GroundContactModel	getGroundContactModel() Retrieves this robot's ground contact model.
java.util.ArrayList<GroundContactPoint>	getGroundContactPoints() Retrieves a list of all ground contact points associated with this robot.
java.lang.String	getName() Gets the name of this Robot.
java.util.ArrayList	getRangeSensors() Returns an ArrayList containing the range sensors of each joint.
YoVariableRegistry	getRobotsYoVariableRegistry()
javax.media.j3d.BranchGroup	getRootBranchGroup() Retrieves the BranchGroup for this robot.
java.util.ArrayList<Joint>	getRootJoints() Retrieves an ArrayList containing the rootJoints of this robot.
double	getTime() Gets this robot's time.
void	setController(RobotController controller) Adds a controller to use with this Robot.
void	setController(RobotController controller, int simulationTicksPerControlTick) Adds a controller to use with this Robot.
void	setGravity(double gZ) Sets the Z component of the gravity to the specified value.
void	setGravity(double gravityX, double gravityY, double gravityZ) Sets gravity to the specified values.
void	setGroundContactModel(GroundContactModel gcModel) Sets the ground contact model for this robot.
java.lang.String	toString() This method returns the display name of the robot followed by the names of each joint.
void	update() Updates all joint data without updating graphics.
void	updateAllGroundContactPointVelocities() Updates the velocities for all ground contact points.
void	updateGraphics() Updates the graphics for all of the robot's nodes.
void	updateVelocities() Updates the velocities and positions at each joint as well as the rotation matricies from and to the base coordinate system.
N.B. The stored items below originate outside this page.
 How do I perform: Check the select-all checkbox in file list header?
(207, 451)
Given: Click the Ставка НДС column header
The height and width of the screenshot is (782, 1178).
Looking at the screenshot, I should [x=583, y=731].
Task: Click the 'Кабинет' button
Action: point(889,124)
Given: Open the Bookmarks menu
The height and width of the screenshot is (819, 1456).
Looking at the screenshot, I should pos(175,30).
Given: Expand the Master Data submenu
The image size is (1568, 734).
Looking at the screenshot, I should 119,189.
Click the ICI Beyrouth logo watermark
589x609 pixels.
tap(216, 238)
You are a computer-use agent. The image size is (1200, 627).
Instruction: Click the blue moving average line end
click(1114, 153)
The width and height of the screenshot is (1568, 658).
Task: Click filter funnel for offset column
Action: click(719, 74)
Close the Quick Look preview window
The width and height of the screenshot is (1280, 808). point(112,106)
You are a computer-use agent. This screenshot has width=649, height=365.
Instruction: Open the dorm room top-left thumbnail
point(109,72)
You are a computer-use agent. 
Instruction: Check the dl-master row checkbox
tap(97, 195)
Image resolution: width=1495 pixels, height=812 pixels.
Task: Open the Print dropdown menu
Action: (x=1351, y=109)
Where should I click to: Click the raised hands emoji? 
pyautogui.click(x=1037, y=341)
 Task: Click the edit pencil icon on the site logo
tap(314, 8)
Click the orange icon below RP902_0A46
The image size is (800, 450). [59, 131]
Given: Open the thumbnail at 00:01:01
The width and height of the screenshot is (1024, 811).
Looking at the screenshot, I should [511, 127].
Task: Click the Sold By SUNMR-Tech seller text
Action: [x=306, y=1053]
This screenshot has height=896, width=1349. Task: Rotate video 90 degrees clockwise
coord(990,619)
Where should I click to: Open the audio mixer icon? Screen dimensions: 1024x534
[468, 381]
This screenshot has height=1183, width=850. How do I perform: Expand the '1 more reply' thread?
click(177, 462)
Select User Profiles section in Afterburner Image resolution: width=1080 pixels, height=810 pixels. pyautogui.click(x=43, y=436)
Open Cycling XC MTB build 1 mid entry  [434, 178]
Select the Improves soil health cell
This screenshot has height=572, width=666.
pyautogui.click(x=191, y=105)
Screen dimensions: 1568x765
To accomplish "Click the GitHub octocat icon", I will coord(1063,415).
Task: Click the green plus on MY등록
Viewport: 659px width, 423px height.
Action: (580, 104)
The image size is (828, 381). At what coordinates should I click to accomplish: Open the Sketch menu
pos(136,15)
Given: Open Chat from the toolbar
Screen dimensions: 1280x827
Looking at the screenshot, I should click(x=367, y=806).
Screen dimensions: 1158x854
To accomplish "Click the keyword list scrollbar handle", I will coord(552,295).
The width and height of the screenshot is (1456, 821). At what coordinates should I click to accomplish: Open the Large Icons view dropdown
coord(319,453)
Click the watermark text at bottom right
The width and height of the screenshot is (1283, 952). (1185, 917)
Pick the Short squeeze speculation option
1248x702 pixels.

Methods inherited from class com.yobotics.simulationconstructionset.YoVariableHolderImplementation

addVariablesToHolder, addVariableToHolder, getAllVariables, getAllVariablesArray, getVariable, getVariable, getVariables, getVariables, getVariables, hasUniqueVariable, hasUniqueVariable

Methods inherited from class java.lang.Object

equals, getClass, hashCode, notify, notifyAll, wait, wait, wait

Constructor Detail

Robot

public Robot(RobotDefinitionFixedFrame definition)

Robot

public Robot(java.lang.String name)

Creates a Robot with the specified name. A Robot is a forest of trees of Joints, each Joint having an associated Link.

Parameters:

name - Name of the robot.

Method Detail

getTime

public double getTime()

Gets this robot's time.

Returns:

double

getGravityX

public double getGravityX()

Gets this robot's component of gravitational acceleration in the x-direction.

Returns:

double

getGravityY

public double getGravityY()

Gets this robot's component of gravitational acceleration in the y-direction.

Returns:

double

getGravityZ

public double getGravityZ()

Gets this robot's component of gravitational acceleration in the z-direction.

Returns:

double

addYoVariableRegistry

public void addYoVariableRegistry(YoVariableRegistry registry)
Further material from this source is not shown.